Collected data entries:
★ ★ ★

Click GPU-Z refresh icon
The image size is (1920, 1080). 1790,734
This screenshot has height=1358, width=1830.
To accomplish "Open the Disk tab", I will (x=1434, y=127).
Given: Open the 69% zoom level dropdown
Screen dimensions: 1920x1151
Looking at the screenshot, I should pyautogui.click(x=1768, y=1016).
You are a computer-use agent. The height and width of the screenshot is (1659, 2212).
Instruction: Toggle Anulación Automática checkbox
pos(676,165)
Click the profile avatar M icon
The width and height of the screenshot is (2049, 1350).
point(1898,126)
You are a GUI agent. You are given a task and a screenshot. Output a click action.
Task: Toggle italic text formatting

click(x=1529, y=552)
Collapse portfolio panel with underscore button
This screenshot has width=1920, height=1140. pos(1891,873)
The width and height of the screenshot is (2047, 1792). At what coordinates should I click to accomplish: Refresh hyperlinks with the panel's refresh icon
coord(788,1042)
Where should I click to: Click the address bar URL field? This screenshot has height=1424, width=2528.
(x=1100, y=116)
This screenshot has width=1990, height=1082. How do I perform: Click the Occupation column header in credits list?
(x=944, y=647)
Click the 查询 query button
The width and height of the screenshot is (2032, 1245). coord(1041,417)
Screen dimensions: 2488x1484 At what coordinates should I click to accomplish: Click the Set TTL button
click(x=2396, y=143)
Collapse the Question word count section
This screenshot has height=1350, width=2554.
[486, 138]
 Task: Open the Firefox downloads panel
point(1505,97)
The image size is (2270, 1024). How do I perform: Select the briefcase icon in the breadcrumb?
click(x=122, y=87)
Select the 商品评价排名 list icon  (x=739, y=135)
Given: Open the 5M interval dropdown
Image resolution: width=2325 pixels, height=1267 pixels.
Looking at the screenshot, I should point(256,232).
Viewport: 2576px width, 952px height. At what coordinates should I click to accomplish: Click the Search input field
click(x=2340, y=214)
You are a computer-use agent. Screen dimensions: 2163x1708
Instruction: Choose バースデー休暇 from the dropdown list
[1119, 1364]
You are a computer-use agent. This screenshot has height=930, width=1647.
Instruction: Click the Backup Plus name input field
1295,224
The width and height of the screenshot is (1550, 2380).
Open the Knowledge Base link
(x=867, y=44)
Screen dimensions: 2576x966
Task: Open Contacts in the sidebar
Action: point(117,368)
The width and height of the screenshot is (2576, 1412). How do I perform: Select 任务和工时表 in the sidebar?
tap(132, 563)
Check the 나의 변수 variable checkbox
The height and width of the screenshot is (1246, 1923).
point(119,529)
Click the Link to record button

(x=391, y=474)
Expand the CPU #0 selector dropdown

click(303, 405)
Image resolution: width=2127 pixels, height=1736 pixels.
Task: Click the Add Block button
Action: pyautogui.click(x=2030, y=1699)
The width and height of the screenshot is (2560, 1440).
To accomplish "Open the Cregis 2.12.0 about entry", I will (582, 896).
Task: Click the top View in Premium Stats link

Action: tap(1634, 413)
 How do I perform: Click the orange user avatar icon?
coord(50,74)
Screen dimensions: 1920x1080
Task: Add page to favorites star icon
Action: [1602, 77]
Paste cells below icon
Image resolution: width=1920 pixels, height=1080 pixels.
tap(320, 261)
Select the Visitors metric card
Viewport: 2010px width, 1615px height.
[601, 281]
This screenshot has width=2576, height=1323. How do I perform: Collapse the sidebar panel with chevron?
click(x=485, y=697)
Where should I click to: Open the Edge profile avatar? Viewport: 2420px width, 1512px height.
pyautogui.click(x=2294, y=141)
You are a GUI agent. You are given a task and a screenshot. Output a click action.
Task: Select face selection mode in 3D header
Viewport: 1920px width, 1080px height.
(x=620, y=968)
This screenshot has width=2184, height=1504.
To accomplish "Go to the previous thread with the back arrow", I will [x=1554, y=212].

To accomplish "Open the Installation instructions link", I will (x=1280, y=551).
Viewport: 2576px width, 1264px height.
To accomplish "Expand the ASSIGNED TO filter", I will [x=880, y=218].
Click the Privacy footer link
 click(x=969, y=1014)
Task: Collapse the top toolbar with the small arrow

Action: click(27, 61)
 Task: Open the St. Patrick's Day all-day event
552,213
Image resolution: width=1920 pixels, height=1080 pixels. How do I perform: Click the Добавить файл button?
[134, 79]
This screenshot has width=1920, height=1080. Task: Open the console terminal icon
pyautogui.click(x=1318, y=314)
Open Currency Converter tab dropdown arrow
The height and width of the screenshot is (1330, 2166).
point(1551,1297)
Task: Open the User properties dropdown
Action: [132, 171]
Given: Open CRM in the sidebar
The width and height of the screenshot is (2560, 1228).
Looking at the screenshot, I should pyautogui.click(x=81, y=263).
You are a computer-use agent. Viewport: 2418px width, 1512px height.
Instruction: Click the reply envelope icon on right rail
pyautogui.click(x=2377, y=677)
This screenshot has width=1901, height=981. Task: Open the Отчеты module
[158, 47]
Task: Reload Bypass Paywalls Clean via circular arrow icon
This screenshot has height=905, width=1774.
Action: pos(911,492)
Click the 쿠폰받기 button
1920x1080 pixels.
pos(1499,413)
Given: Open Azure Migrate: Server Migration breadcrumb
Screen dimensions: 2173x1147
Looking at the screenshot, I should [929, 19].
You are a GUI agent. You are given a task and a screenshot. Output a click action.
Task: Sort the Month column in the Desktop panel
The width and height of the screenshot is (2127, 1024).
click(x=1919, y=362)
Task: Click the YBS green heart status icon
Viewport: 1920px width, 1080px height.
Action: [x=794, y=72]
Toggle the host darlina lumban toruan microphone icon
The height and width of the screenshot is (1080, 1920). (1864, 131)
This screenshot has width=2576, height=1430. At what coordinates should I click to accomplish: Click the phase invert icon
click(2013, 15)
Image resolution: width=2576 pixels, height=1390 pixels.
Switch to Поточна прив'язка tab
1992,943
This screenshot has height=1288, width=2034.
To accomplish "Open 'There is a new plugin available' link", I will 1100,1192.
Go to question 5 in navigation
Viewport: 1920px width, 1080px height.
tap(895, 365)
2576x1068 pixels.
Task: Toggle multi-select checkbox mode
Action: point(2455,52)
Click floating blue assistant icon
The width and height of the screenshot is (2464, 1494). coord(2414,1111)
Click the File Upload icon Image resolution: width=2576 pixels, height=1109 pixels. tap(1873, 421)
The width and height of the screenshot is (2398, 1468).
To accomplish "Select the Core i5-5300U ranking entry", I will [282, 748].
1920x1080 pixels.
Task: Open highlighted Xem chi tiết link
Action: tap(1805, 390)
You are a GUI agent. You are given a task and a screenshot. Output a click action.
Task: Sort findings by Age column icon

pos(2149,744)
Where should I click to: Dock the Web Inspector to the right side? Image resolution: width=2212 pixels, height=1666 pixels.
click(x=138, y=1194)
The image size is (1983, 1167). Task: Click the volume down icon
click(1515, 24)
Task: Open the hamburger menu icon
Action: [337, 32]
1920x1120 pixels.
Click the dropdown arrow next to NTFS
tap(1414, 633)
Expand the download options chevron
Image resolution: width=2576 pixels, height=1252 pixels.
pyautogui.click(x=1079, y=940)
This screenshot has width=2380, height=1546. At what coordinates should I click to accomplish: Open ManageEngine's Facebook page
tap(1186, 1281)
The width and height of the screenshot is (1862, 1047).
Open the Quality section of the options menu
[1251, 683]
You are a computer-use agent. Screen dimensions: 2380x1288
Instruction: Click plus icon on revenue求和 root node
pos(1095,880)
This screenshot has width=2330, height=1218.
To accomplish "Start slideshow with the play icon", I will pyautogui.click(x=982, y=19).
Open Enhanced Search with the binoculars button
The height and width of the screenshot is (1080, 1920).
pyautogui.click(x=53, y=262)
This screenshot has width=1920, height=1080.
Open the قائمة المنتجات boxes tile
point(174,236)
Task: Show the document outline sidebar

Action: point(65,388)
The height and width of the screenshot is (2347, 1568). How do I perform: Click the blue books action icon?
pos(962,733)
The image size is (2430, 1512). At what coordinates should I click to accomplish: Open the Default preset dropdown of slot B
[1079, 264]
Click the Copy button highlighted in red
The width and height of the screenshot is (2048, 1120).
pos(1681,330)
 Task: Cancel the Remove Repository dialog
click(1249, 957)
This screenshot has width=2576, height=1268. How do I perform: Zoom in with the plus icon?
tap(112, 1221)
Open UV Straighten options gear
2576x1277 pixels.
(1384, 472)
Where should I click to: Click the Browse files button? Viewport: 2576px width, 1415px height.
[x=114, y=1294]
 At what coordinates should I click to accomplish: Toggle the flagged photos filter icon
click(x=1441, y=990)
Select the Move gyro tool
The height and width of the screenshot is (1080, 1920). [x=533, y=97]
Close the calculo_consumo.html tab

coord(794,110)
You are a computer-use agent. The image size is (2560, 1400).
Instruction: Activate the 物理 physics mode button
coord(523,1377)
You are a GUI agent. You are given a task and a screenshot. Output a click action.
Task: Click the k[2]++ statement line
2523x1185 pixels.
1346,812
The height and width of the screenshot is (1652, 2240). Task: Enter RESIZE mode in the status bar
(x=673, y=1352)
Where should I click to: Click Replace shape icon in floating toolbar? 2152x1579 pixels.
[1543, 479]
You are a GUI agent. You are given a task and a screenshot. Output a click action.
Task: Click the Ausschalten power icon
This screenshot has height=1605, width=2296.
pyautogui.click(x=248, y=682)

★ ★ ★

* **PROBLEM DESCRIPTION**:
Would you output, from the records above, exactly the run of lines that starts at the line containing "Given: Open the 5M interval dropdown" and ends at the line containing "You are a computer-use agent. Screen dimensions: 2163x1708", and only that run?

* **RESPONSE TO THE EXERCISE**:
Given: Open the 5M interval dropdown
Image resolution: width=2325 pixels, height=1267 pixels.
Looking at the screenshot, I should point(256,232).
Viewport: 2576px width, 952px height. At what coordinates should I click to accomplish: Click the Search input field
click(x=2340, y=214)
You are a computer-use agent. Screen dimensions: 2163x1708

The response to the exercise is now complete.